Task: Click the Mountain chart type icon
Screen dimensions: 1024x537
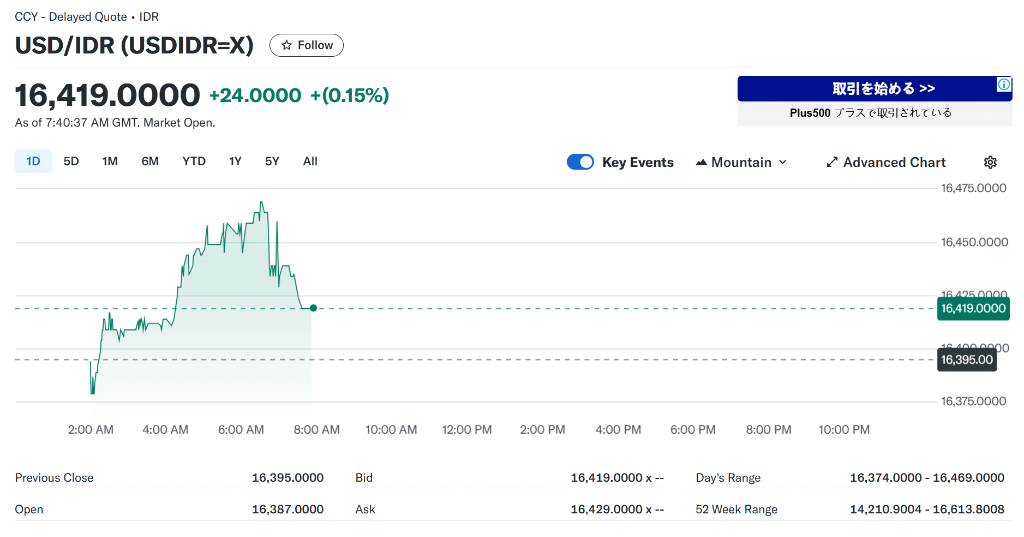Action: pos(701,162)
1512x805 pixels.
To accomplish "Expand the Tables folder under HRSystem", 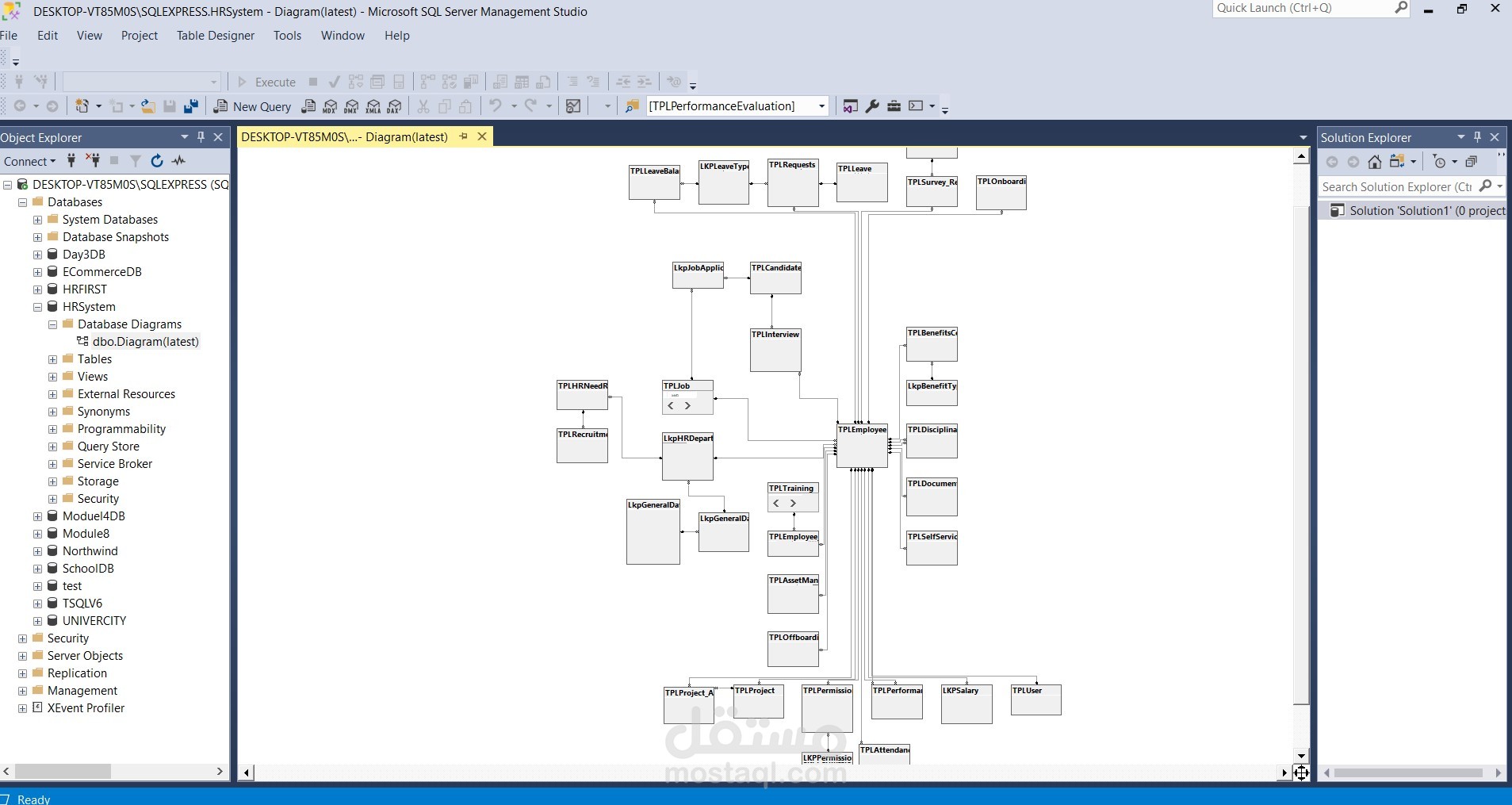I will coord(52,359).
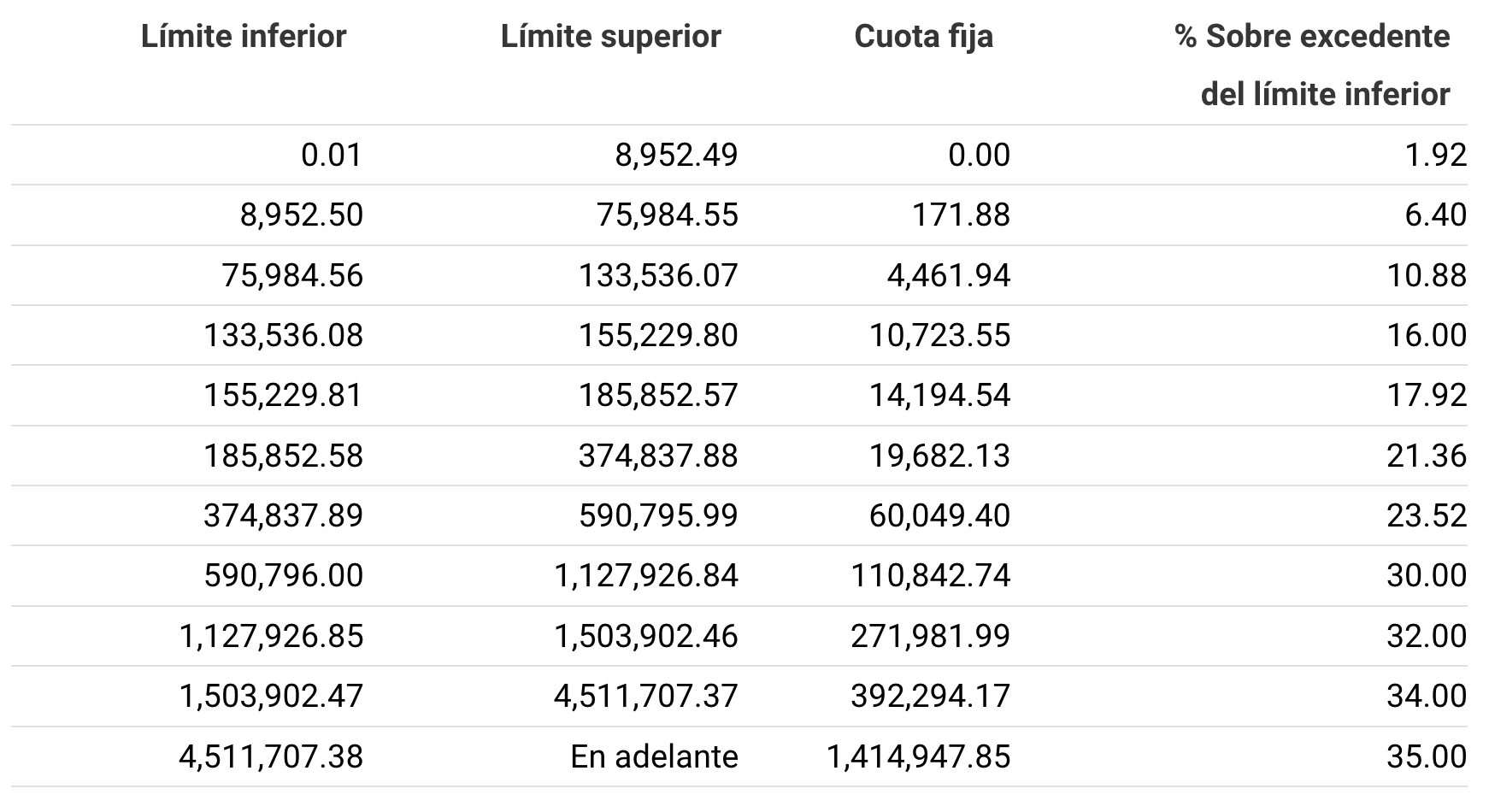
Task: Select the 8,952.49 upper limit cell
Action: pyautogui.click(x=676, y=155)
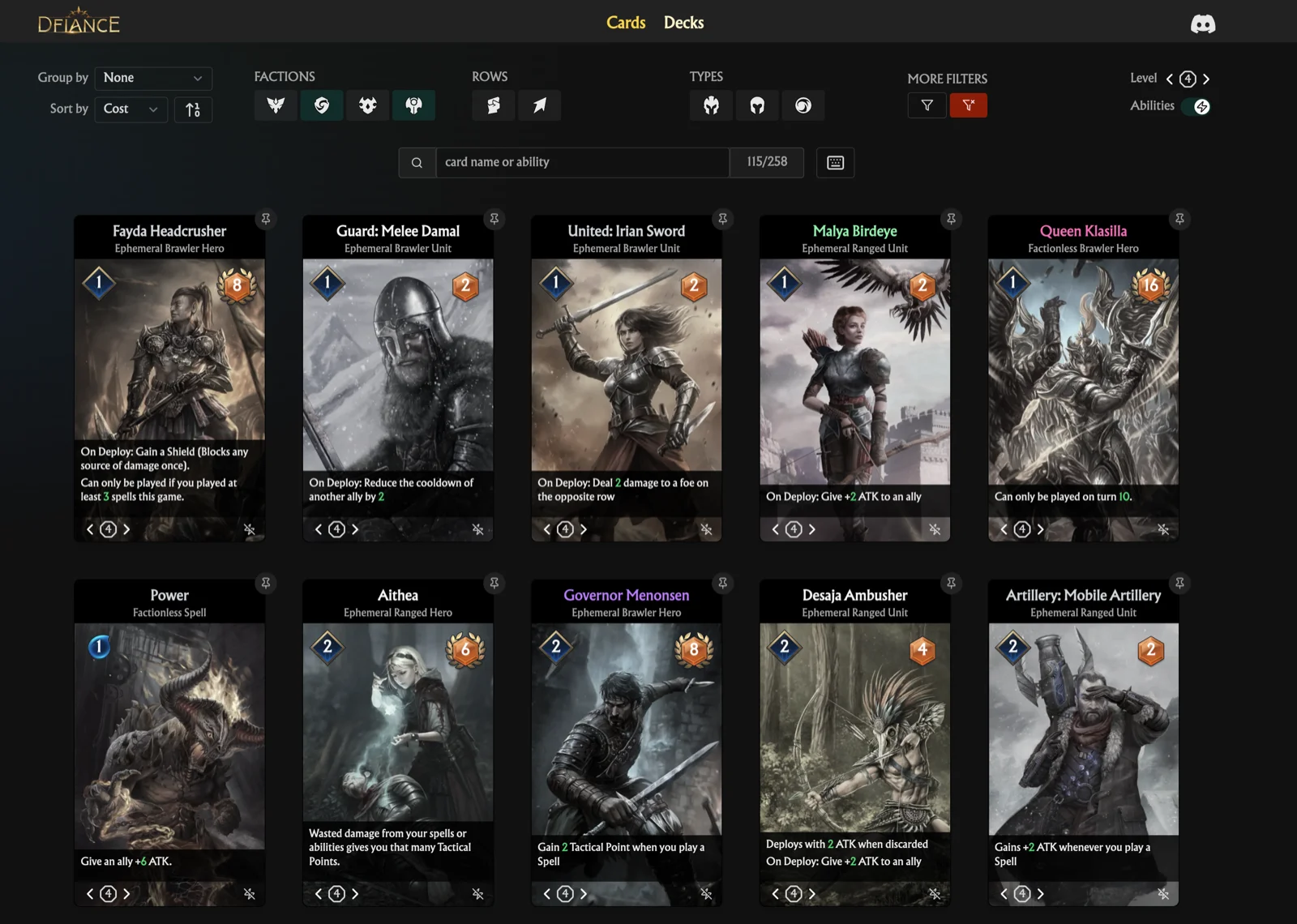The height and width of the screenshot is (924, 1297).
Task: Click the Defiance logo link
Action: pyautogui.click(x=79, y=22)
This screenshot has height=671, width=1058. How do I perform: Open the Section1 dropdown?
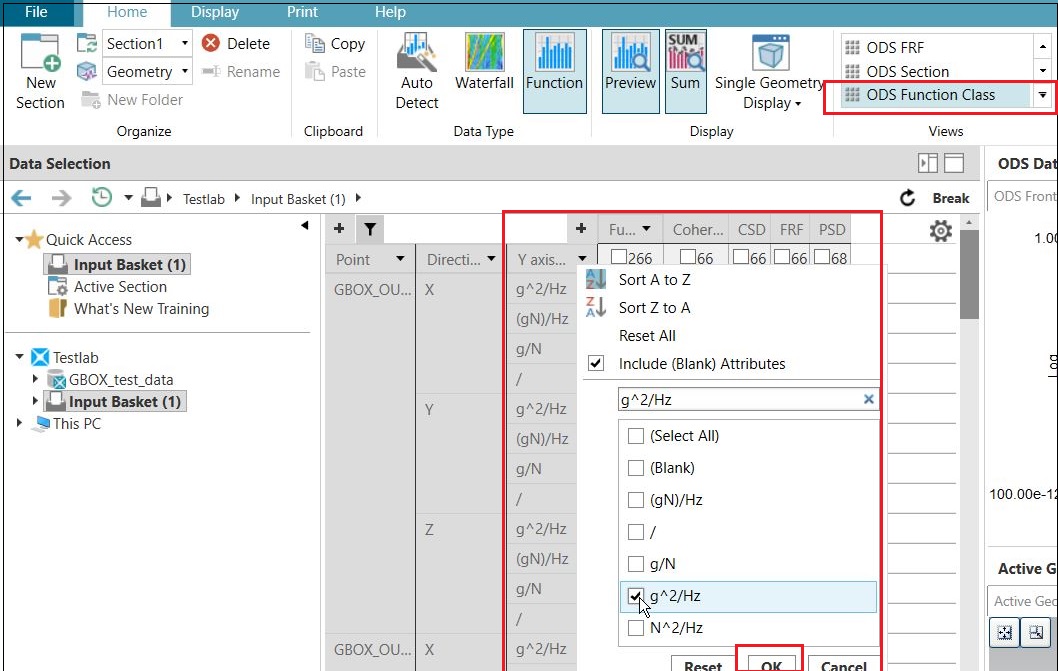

- **WORK REQUIRED**
Without the pictures, copy the entries from their first line through the line containing "1512x805 pixels.", and only those lines.

- **THE COMPLETED TASK**
Task: Click the Mountain chart type icon
Screen dimensions: 1024x537
Action: pos(701,162)
1512x805 pixels.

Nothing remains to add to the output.